### Data records
Start of Block
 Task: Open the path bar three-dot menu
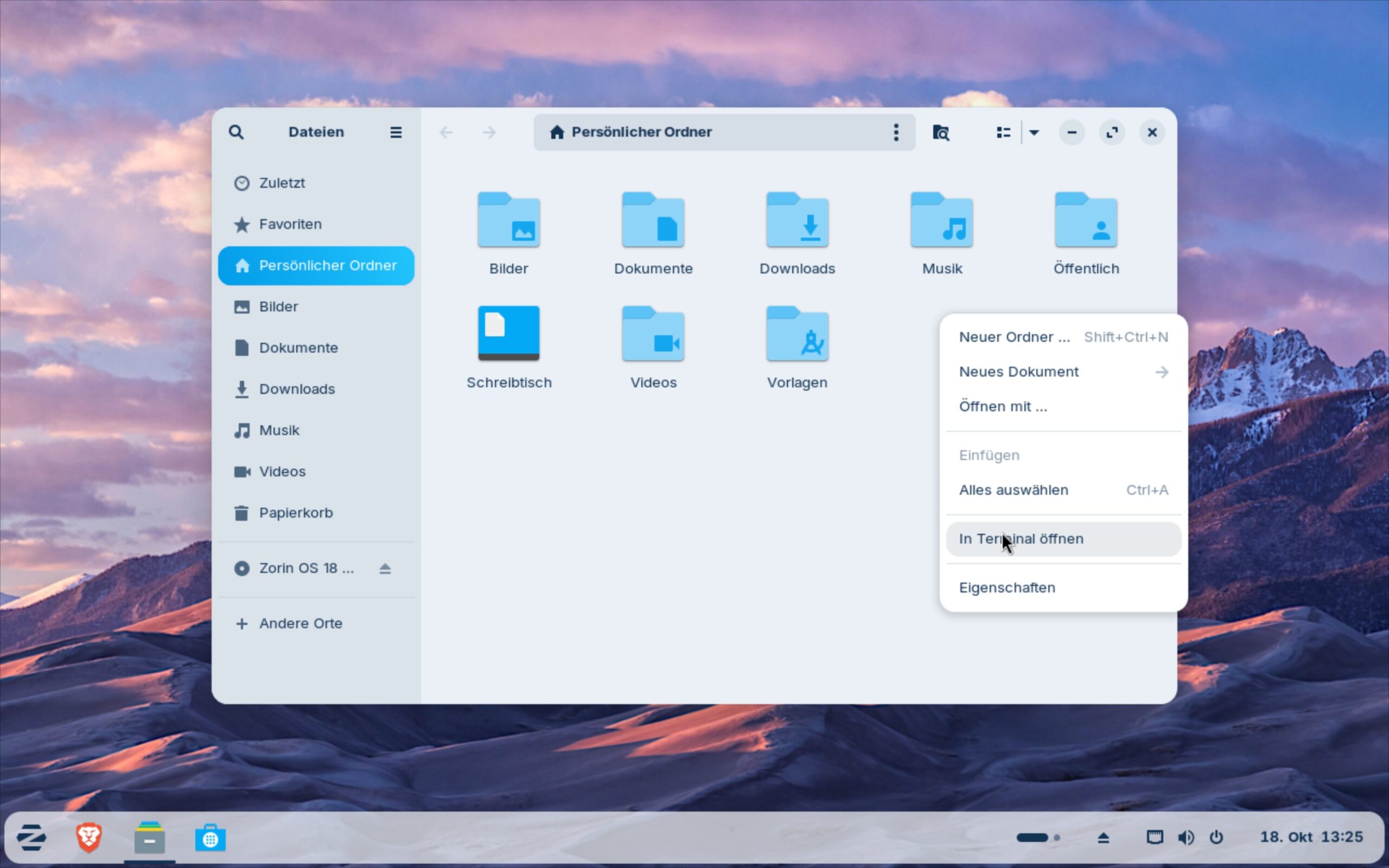tap(895, 132)

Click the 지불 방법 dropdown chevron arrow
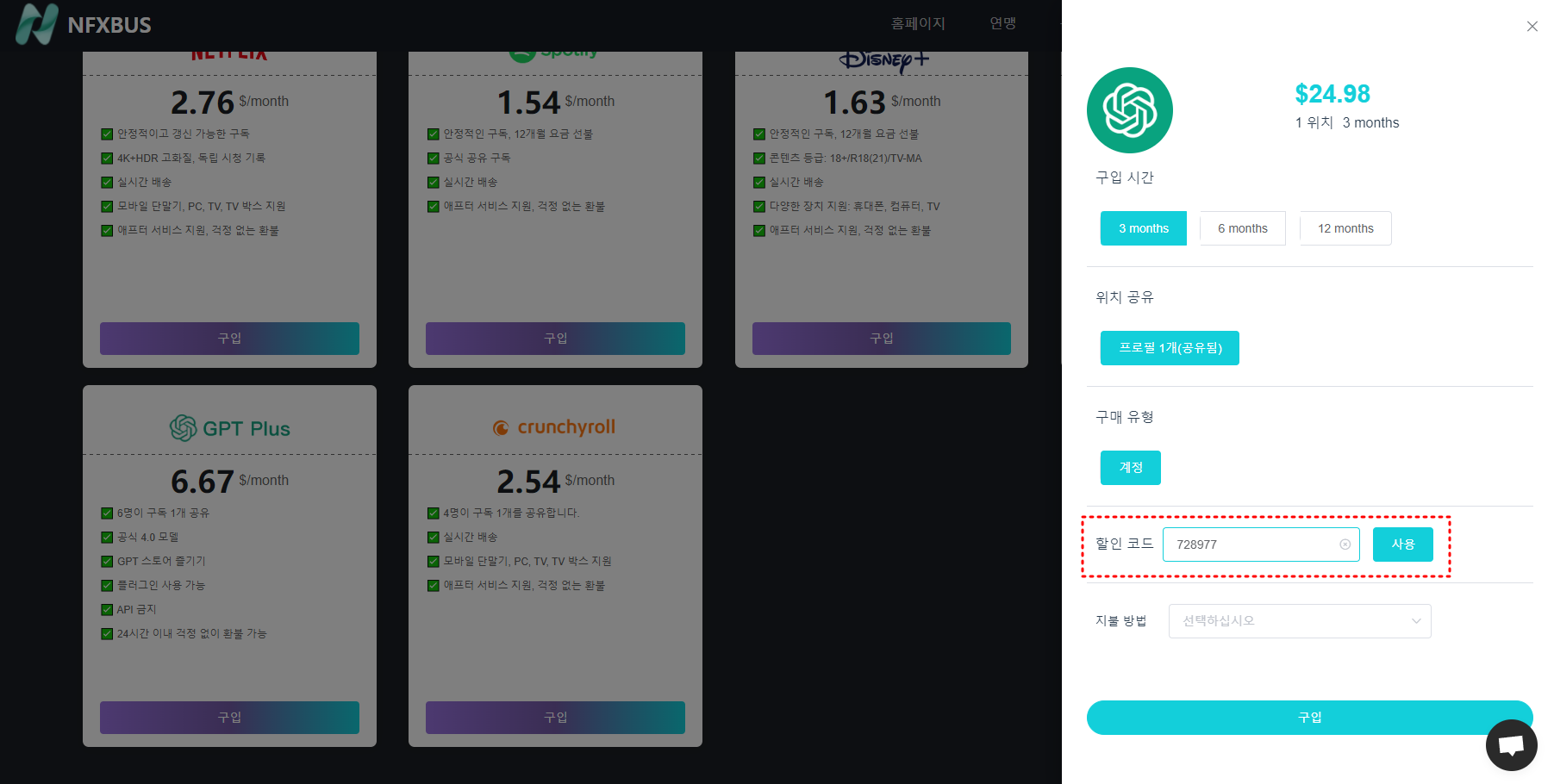pyautogui.click(x=1416, y=620)
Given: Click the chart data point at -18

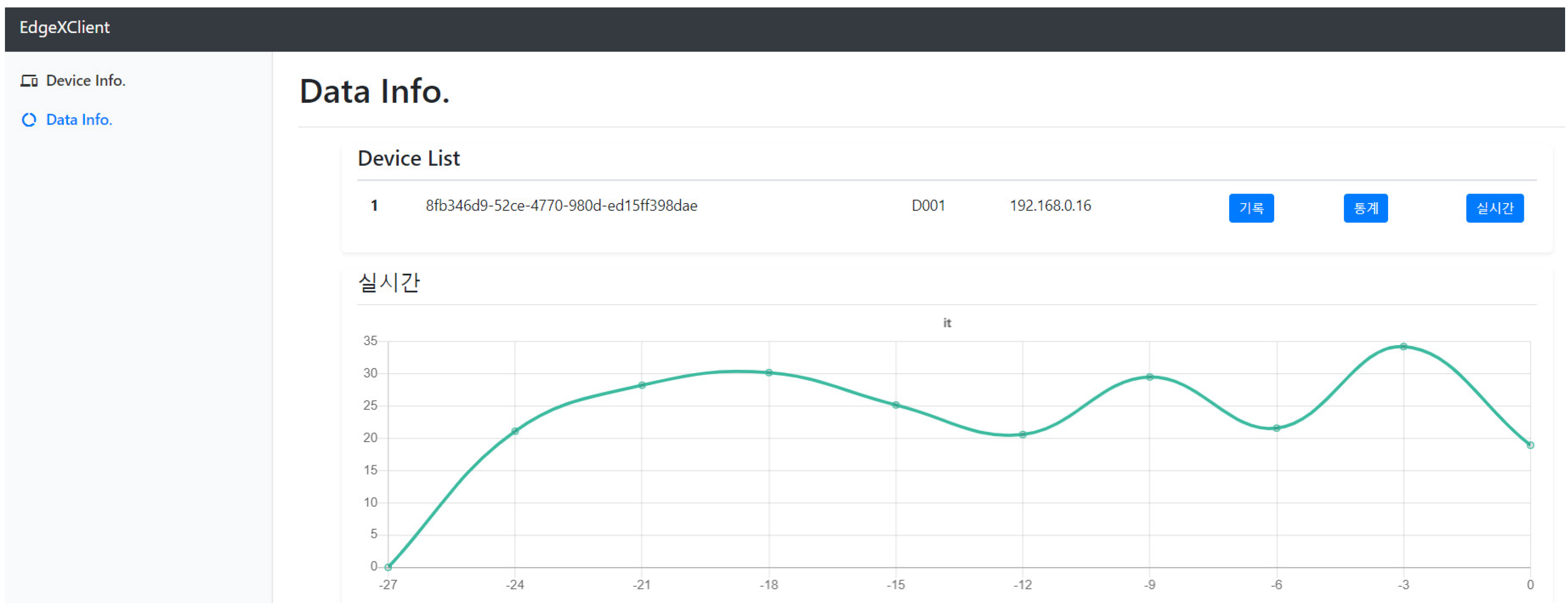Looking at the screenshot, I should tap(769, 373).
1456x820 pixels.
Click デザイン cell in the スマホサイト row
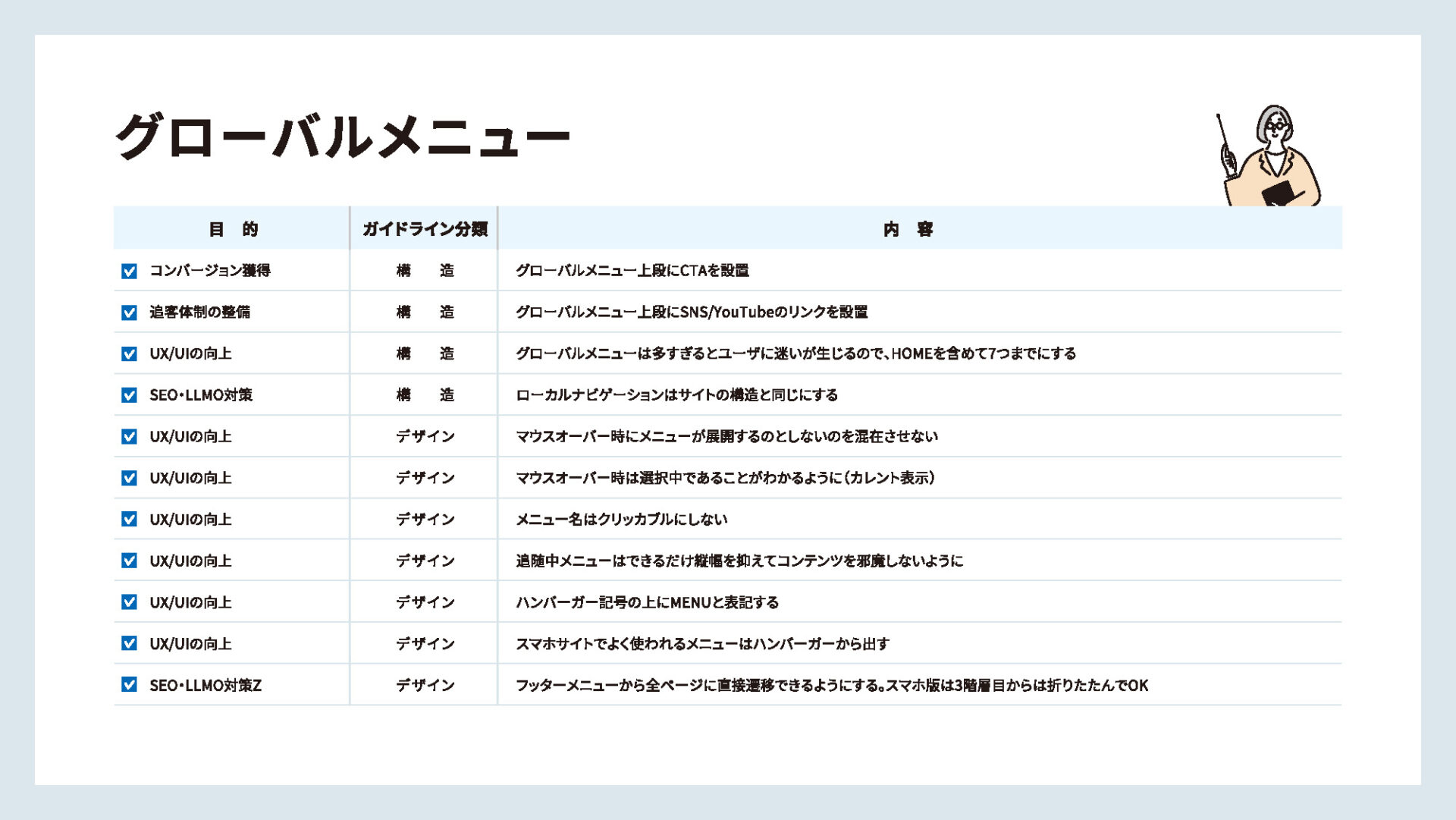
End of Block
### PROBLEM TO SOLVE
Could the data above be returned in full, exactly, with every image left out?

### TASK RESPONSE
 Task: Open the path bar three-dot menu
tap(895, 132)

Click the 지불 방법 dropdown chevron arrow
pyautogui.click(x=1416, y=620)
Given: Click the chart data point at -18

Looking at the screenshot, I should tap(769, 373).
1456x820 pixels.
Click デザイン cell in the スマホサイト row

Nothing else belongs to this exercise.